On March 5, the day the National People’s Congress (NPC) opened, a crowd of 100 forced a doctor in Chaozhou, Guangdong province, to march through the streets carrying a placard “this doctor killed a patient”. He was sobbing and humiliated; the patient had died earlier that day.
Violence by patients and their families against doctors and nurses has become so severe it has forced its way onto the legislative agenda – 89 medical professionals in the Chinese People’s Political Consultative Conference (CPPCC) proposed a regulation that would turn hospitals into public places and give the police, not local security units, control over them. They have submitted it to the State Council and the Ministry for Public Security.
CPPCC member Ling Feng, deputy chairman of the Chinese Doctors Association, said that in 2010, there were 17,243 incidents of aggression against medical staff, nearly 7,000 more than in 2005. These included threats, insults, beatings and injuries. In the first eight months of 2013, the number of staff affected was 2,240 compared to 1,865 in all of 2012.
“There has never been such violence in our hospitals throughout our history,” he said. “In the world, it has been rarely seen.” In three of the worst incidents in February this year, a man in a Harbin hospital used a steel tube to kill a doctor. In Hebei and Nanjing, a doctor and a nurse were seriously injured in attacks with a knife and with fists.
The violence and frequency of these attacks put health on the NPC agenda this year and the front pages of the mainland media.
The root cause is a breakdown of trust between a proportion of the patients and their families and the staff treating them. The patients believe that doctors are more interested in profits than treatment, so they order expensive checks and medicines, often imported, from which they and the hospital benefit financially and for which the patient has to pay.
This belief is not without foundation. Unable or unwilling to cover the full cost of public hospitals, the government allows them to generate income from patients to cover their running costs. This has created a strong financial incentive to utilise expensive high-tech diagnostic tests and expensive drugs.
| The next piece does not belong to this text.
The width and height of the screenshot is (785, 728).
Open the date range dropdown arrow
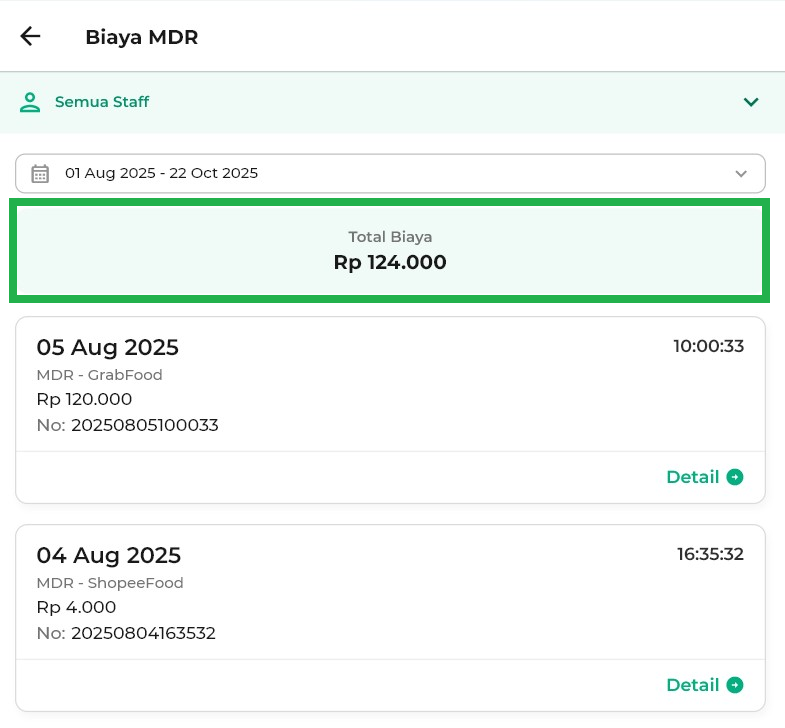[x=741, y=174]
Most hospitals tie the income of physicians to the revenue they generate. This has led to widespread over-prescription of drugs, especially antibiotics. Receiving up to half their income from selling drugs, hospitals are run as profit-making enterprises. In addition, some doctors often receive red packets from patients to ensure a successful operation and kickbacks from drug companies to prescribe their products.
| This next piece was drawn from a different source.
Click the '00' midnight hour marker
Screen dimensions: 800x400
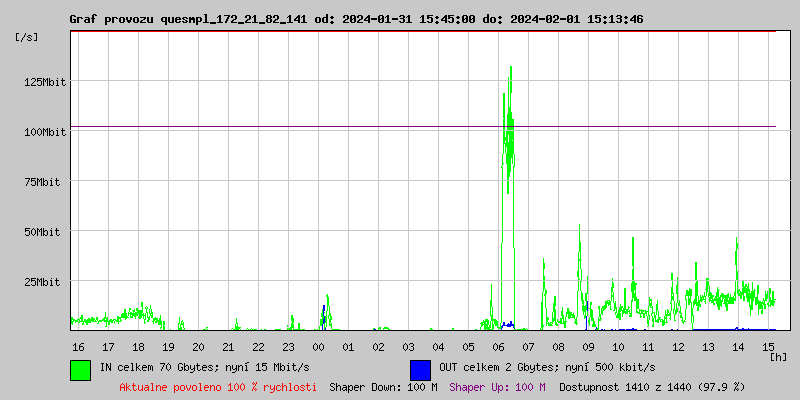tap(318, 346)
A recent survey by China Youth Daily found nearly 70 per cent of think doctors’ diagnoses and treatments are suspect. Another survey found that 71 per cent of doctors would choose another occupation, if they had the chance.
Chen Jingyu, an NPC delegate and deputy director of the Wuxi People’s Hospital, said doctors had become the victims of the problems of China’s medical system.
“These disputes are a result of this system. I often tell my daughter not to marry a doctor. They never have an eight-hour day, they do not have holidays and are exhausted. Many have resigned.”
The simplest way to address the problem would be for the central and local governments to provide more funding to hospitals and reduce their dependence on expensive drugs and treatments. A system of medical malpractice insurance would also help the doctors.
To provide better health care, private capital has over the last 10 years flooded into the medical sector. By 2011, there were 8,440 private hospitals compared with 1,823 in 2002 and accounting for 38.4 per cent of all hospitals in China.
Since 2009, public hospitals have been allowed to allocate no more than 10 per cent of their resources for “special medical needs” – in other words, private wards in which they can charge up to 1,500 yuan a day. This is a good way to let public hospitals increase income.
Union Hospital in Beijing, for example, has 120 beds in nearly 10,000 square metres in its special unit; it receives nearly 50,000 patients a year, with over 2,500 staying in the unit and more than 1,000 operations.
These units provide at least 10 per cent of the income of the hospitals that have them and up to 30 per cent in some cases, reaching 100 million yuan.
Feng Shiliang, director of the Liaoning Diabetes Treatment Center, has proposed to the NPC that such centers should be shut down. “China’s medical resources are extremely stretched. It is hard and expensive for members of the public to see a doctor. This issue has not been resolved. But in some cities, where the shortage of resources is especially severe, these special centers have been established to benefit a small number of people. It is extremely unjust.”
Feng’s appeal has fallen on deaf ears. Given the shortage of capital for China’s public hospitals, the special centers are a useful, if temporary, solution to the problem.